The state of Florida is asking a judge to dismiss an attempt to include the state’s preschool program in a lawsuit challenging multiple aspects of its K-12 system.
The groups suing the state over education funding and other issues widened the five-year-old lawsuit in late May, adding new arguments about charter schools, McKay scholarships, and tax credit scholarships. They also added a new argument that the state’s preschoolers do not have access to a “high quality pre-kindergarten learning opportunity” required in the state’s constitution.
Lawyers for the state argued in court papers filed last week that the pre-K claims raise an issue outside the scope of the original lawsuit, and deal with a separate provision of the state constitution, approved by voters in 2002, that led to the creation of Florida’s Voluntary Pre-K program. They said if someone wants to take the state to court over its early learning system, they should do so in a separate suit.
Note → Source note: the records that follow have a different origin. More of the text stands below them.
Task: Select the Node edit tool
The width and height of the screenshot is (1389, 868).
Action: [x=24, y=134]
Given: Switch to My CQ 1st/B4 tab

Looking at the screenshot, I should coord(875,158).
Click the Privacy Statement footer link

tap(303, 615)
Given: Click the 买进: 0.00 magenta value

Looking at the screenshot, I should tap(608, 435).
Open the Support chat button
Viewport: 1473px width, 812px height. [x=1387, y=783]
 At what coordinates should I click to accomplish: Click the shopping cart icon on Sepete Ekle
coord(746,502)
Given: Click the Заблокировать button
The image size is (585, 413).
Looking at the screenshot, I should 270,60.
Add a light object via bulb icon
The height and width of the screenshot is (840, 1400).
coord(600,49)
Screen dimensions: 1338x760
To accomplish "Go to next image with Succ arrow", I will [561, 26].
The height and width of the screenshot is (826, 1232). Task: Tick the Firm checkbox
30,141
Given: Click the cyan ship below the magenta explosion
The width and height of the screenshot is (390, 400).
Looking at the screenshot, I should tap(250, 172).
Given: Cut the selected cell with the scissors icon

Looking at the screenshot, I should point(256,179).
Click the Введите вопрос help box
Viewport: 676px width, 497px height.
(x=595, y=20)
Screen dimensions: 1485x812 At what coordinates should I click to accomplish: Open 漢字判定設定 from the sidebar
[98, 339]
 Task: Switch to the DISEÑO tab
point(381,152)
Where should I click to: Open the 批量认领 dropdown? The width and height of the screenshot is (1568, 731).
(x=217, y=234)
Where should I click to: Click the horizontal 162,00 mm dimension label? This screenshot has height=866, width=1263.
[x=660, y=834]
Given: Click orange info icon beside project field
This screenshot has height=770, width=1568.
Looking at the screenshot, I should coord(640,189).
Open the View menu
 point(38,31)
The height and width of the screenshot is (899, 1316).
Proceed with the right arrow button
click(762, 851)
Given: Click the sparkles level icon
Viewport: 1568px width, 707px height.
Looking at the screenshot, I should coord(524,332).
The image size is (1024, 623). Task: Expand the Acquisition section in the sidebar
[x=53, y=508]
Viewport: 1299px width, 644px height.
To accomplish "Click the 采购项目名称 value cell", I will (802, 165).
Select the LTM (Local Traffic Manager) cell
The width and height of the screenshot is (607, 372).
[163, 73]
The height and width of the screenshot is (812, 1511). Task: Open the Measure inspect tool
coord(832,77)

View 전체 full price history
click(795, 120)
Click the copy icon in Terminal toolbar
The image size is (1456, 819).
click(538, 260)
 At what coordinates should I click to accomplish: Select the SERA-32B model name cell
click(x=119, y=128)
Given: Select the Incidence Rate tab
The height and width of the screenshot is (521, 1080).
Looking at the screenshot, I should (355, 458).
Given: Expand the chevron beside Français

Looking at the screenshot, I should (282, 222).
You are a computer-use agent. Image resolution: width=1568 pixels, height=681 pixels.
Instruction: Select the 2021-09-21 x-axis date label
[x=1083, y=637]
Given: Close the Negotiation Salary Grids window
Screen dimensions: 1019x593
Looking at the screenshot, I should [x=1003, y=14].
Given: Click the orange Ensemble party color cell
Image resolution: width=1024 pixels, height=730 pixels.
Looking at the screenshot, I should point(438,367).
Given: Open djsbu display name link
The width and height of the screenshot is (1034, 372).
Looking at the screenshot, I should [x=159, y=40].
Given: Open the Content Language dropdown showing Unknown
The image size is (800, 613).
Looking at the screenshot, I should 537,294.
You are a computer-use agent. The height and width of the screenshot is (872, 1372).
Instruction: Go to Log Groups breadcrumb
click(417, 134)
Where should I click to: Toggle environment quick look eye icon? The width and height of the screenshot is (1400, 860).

“The new claims regarding Florida’s voluntary pre-kindergarten program do not involve facts or law in common with the current case,” their motion says. “The voluntary pre-kindergarten program arises under a different constitutional provision from the K-12 public education system with a different structure and different constitutional standards.”
They also say none of the plaintiffs, who include public school students and several persistent critics of Florida’s education policies, has direct ties to the state’s Pre-K system.
The K-12 portion of the case deals with issues from funding and standardized testing to student safety and school choice. All of those arguments could technically center on a provision of the state constitution requiring a “uniform” and “adequate” K-12 public education system.
The state’s lawyers say arguments on those issues are expected to last four to six weeks when the case comes before a Leon County judge more than a year from now. Adding Pre-K to the mix, they write, could drag the case out even longer.